P. Weil. - Les situations sont explosives en Italie ou en Espagne, ou aux Etats-Unis qui ont adopté le système des quotas. Ce système génère en effet un maximum d’étrangers en situation irrégulière. Car les gouvernements annoncent au monde entier leur objectif - un chiffre de délivrance de cartes de séjour - pour l’année, par exemple 80 000, et ce sont 800 000 personnes qui débarquent. Ainsi aux Etats-Unis, il y a environ 12 à 13 millions d’étrangers en situation irrégulière. En Espagne ou en Italie, entre 500 000 et 1 million de personnes ont été régularisées au cours des dernières années. En France, le nombre de régularisations (au cas par cas selon les critères de loi de 1998 - parents d’enfants français, présence pendant dix ans sur le territoire...) varie entre 25 000 et 30 000 régularisations par an. S’il y avait les quotas qui tentent encore M. Sarkozy, ce chiffre pourrait être multiplié par dix ou vingt comme en Italie.

N. O. - La régularisation des enfants scolarisés constituerait selon certains un appel d’air, une faille dans laquelle s’engouffreraient des milliers de candidats à l’émigration. Qu’en pensez-vous ?

P. Weil. - C’est un fantasme. La plupart des personnes en séjour irrégulier viennent en France avec un visa de tourisme qu’ils prolongent. Le problème se situe largement en amont. Il est vrai qu’il y a une faille au départ du dispositif de contrôle. Les moyens des consulats qui délivrent les visas devraient être renforcés. Il faut par ailleurs lutter plus efficacement contre les filières organisées et, je l’ai dit, s’attaquer aux employeurs hors la loi.

N. O. - La scolarisation des enfants dans l’espoir qu’ils soient régularisés, eux et leurs familles, serait donc un phénomène marginal ?

P. Weil. - Si les enfants n’étaient pas scolarisés, ce qui est impossible à partir de 6 ans puisque l’école est obligatoire, où seraient-ils ? A travailler dans des ateliers clandestins ? A traîner dans la rue et éventuellement à troubler l’ordre public ? Veut-on des analphabètes, des enfants-esclaves, des délinquants ? Les mettre à l’école, c’est une mesure de sauvegarde de ces enfants, mais aussi une garantie de notre paix sociale. Une fois que les enfants sont là et installés depuis plusieurs années, il faut prendre acte de la situation et les régulariser. Je le répète : 25 000 à 30 000 régularisations par an, c’est très peu par rapport à certains de nos voisins européens. Aucune politique publique ne réussit à 100%. Et le nombre d’enfants concernés actuellement en France est infinitésimal par rapport à tous les enfants du monde, d’Afrique, d’Asie ou d’Amérique latine, qui rêvent de l’école publique française.

N. O. - La France a-t-elle les moyens d’accueillir de nouveaux étrangers ?
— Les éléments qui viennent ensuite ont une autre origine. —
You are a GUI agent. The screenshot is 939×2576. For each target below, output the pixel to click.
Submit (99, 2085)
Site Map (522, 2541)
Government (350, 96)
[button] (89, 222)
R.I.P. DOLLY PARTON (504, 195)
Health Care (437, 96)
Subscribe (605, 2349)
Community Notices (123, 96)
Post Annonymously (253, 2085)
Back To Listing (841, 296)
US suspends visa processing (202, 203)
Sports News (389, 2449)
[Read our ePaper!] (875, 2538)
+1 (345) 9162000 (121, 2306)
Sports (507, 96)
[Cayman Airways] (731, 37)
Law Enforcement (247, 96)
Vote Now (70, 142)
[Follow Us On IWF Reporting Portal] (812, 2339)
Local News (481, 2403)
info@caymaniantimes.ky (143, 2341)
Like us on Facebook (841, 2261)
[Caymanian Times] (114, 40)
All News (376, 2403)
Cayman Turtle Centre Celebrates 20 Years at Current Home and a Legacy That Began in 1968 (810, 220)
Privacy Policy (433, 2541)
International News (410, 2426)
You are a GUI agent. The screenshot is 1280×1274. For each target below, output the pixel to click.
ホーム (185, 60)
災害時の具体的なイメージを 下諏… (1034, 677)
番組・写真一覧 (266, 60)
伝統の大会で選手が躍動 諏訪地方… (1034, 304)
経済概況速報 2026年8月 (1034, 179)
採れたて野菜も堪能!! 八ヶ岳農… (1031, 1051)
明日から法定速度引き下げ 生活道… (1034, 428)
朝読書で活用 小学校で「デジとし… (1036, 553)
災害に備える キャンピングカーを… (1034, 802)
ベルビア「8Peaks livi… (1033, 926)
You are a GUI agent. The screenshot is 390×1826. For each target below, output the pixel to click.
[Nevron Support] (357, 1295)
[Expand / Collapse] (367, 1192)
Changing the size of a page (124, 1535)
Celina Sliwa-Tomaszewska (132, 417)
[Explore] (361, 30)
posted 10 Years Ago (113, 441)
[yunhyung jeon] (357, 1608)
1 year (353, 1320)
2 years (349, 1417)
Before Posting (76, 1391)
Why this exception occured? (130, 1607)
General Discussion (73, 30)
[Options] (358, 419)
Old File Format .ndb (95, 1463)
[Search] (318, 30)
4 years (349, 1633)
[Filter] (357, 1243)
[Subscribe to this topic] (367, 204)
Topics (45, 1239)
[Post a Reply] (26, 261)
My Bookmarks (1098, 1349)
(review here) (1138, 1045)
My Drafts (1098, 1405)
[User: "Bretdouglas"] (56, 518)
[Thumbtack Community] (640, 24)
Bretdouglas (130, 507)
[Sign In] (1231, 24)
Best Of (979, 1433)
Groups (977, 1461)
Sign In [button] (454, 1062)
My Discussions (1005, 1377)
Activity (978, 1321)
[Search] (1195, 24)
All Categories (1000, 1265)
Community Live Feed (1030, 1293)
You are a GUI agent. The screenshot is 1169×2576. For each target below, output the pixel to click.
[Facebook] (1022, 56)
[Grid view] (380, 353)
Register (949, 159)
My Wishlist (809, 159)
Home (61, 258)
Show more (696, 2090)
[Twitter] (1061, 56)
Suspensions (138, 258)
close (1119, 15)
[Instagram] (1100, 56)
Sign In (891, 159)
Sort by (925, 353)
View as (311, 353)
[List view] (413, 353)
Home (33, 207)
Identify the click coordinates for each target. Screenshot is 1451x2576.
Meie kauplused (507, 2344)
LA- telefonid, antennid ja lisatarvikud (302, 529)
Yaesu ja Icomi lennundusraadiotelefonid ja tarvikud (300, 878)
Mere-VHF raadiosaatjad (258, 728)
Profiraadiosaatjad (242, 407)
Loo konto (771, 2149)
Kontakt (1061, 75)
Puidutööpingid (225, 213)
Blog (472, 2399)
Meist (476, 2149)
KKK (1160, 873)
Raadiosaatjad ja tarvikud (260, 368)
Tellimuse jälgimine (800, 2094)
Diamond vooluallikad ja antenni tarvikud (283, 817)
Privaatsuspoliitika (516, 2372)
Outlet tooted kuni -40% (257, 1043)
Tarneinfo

P. Weil. - La France reçoit un petit nombre d’immigrés par rapport à d’autres pays. Il ne faut pas créer d’affolement. C’est tout le paradoxe de l’action de Sarkozy. Deux ans après avoir fait voter une première loi de contrôle de l’immigration, il en élabore une deuxième, inutile et dangereuse, dont le seul résultat est de créer de l’affolement chez nos compatriotes et chez les étrangers. Laisser croire que nos frontières sont ouvertes, c’est faux. La France n’est pas une forteresse, mais elle n’est pas non plus une passoire.

Patrick Weil , directeur de recherche au CNRS, auteur de « la République et sa diversité. Immigration, intégration, discriminations » (Seuil).